According to our proposal, major complications are considered all those that prolong the Intensive Care Unit admission period after resection, lead to the need to redo urgent surgical procedure, as well as increase the risk of death (lethal potential). With this definition, all major vascular accidents, as well as severe infections, are considered major postoperative complications. Complications that do not fit the above-mentioned criteria are classified as minor. In terms of neurological deficits after procedure, we divided them into two groups, transitory and permanent, based on a 3-month cut off (transitory if the deficit resolves completely before 3 months postoperatively; permanent if it does not resolve by the 3rd month).

Neuropsychological testing

All patients were evaluated prior to and at least 6 months following surgery. Individuals with severe cognitive delay or mental retardation – due to the impossibility of them being assessed by standard neuropsychological tests –, as well as those who were not tested post-operatively, were excluded.

The neuropsychological protocol used by our center’s Epilepsy Service investigates visuospatial and verbal memories. The former was evaluated by the Rey-Osterrieth Complex Figure Test (ROCF). The parameter of most importance for this study, provided by the ROCF test, was our patients’ delayed recall ability. The verbal memory was evaluated by the Rey Auditory Verbal Learning Test (RAVL). From this test’s results, we could measure our patients’ long-term verbal memory.

Longitudinal neuropsychological evolution (in terms of verbal and visuospatial memories), prior and after surgery, was analysed using both (a) raw psychometric data and (b) Z-scores. The first method (a) considered cognitive improvement, worsening, or stability comparing neuropsychological tests raw measurements to the standard deviation of the control group (the population sample). The second method (b) classified improvement or worsening according to any change on the classification of memory based on the Z-score. This score was calculated based on raw neuropsychological clinical measurements, the mean of the control (population´s sample of Curitiba) for the cognitive test, and the standard deviation (SD) of the control. We then classified each patient, both at the pre and postoperative periods, as having normal memory (Z-score greater than -1.26) or deficits (mild, Z-score ranging from -1.6 to -1.26; moderate, from -2.2 to -1.6; orsevere, less than -2.2)1010. Strauss E, Sherman EMS, Spreen O. Compendium of neuropsychological tests: administration, norms and commentary. 3rd ed. New York: Oxford University Press; 2006..

RESULTS

Neuropsychological outcome

In pursuance of a broad overview, we compared memory performances of all patients before and after surgery (using the Z-score classification), regardless of the surgical technique. We found that in terms of verbal memory, 17.9% of patients improved, 23.9% worsened, and 58.2% had no change. In respect of visual memory, 16.7% improved, 10.6% worsened, and 72.7% had no change. In the following paragraphs, the results on more detailed analyses are shown.

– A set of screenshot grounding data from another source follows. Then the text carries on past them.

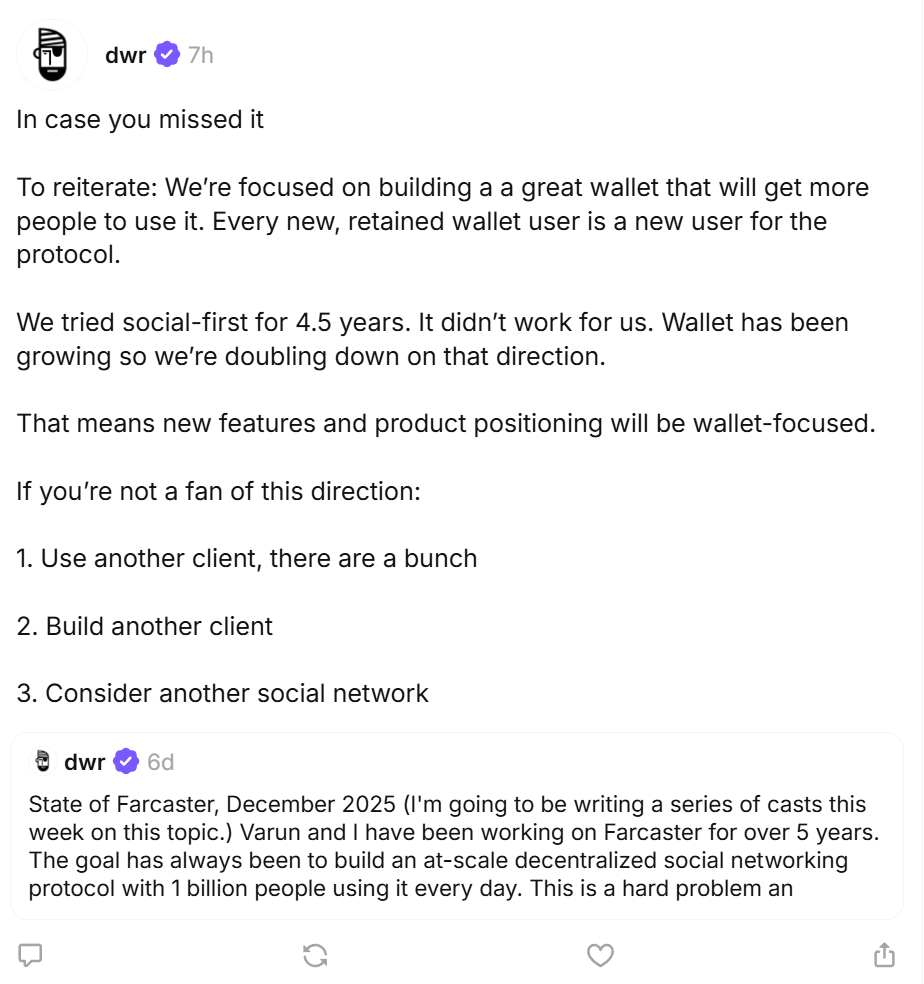Click dwr's large profile avatar in the header
The height and width of the screenshot is (984, 924).
(52, 54)
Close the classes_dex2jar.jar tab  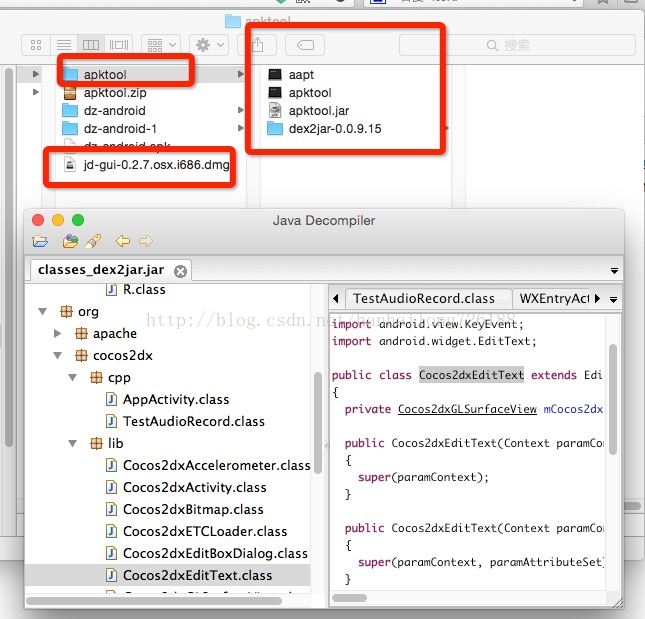[x=180, y=271]
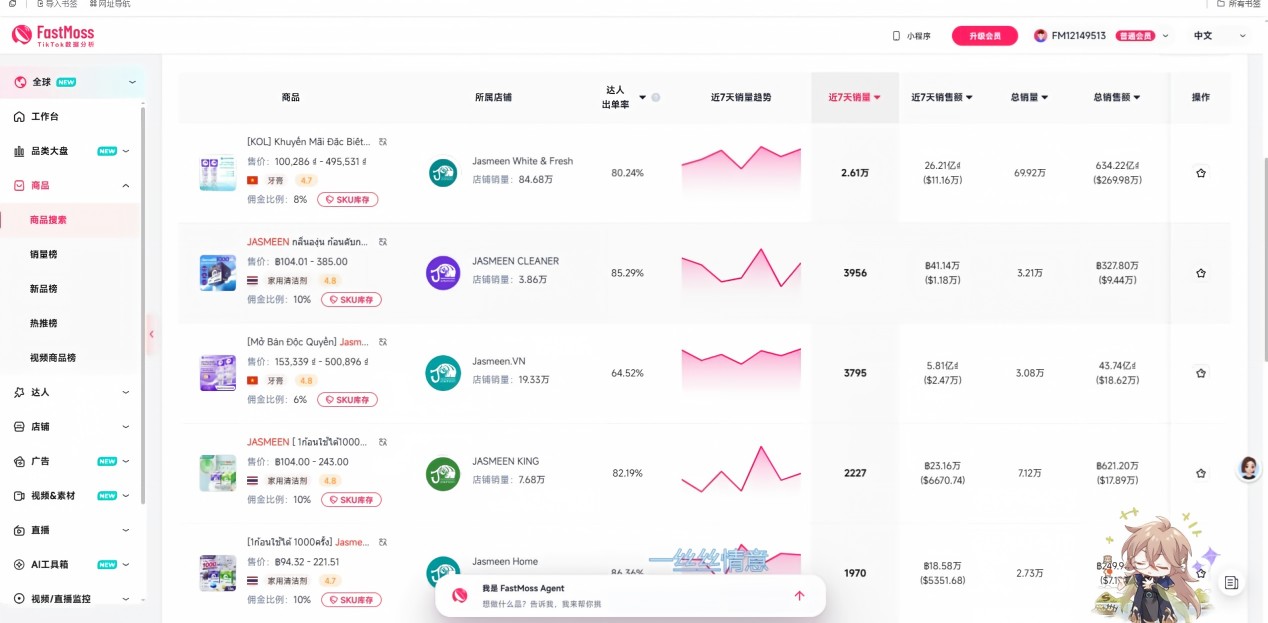Viewport: 1268px width, 623px height.
Task: Click the FastMoss logo icon
Action: pyautogui.click(x=23, y=35)
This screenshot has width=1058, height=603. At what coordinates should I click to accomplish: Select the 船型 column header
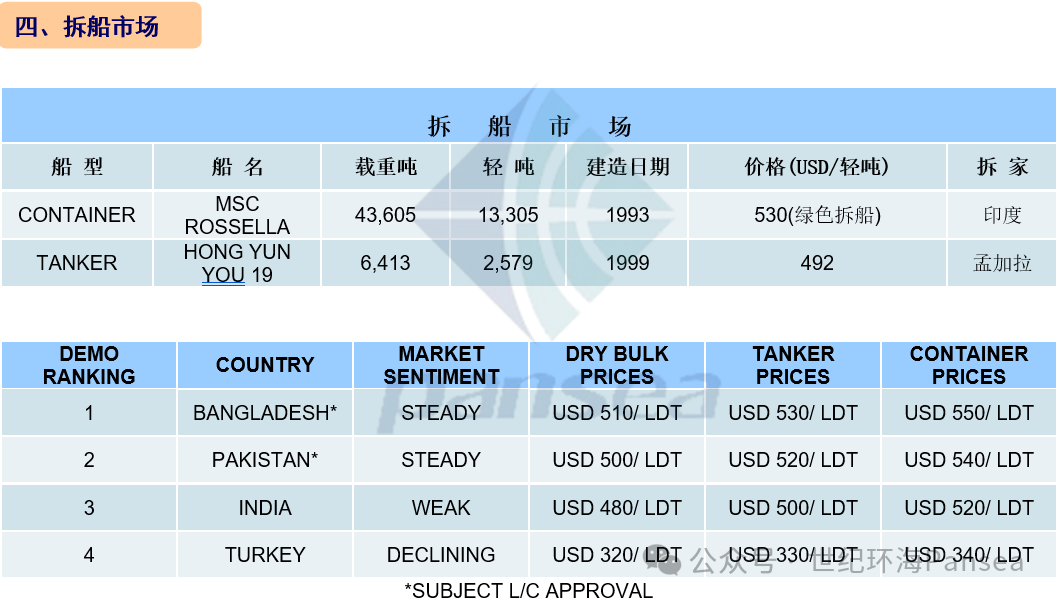click(x=77, y=167)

Conforming to the first analytic method (a), there were no differences in the evolution of neuropsychological performance, in regards to both visuospatial memory (p = 0.182) and verbal memory (p = 0.386), for the two surgical approaches. Similarly, no differences were found in regards to the side operated on (Table 2).

Table 2
Comparison of longitudinal change (pre and postoperative) in neuropsychological performance, between ATL and SelAH groups, using standard deviation variation.

We essentially found the same results when using the analytic method (b). Considering the time points prior and after surgery, there were no differences in the distribution of categories both in terms of visual memory (p = 0.117), and of verbal memory (p = 0.817). Of note, in the ATL group, when looking exclusively at the tests done prior to operation, less patients had visual memory classified as normal in relation to the SelAH group (p = 0.027). However, as shown above, considering the evolution before and after surgery, this observation did not result in differences for either group (Tables 3 and 4).

Table 3
Comparison of side of operation (dominant vs. nondominant) in the ATL group in relation to longitudinal change (pre and postoperative) in neuropsychological performance using Z-score for classification.
Table 4
Comparison of side of operation (dominant vs. nondominant) in the SelAH group in relation to longitudinal change (pre and postoperative) in neuropsychological performance using Z-score for classification.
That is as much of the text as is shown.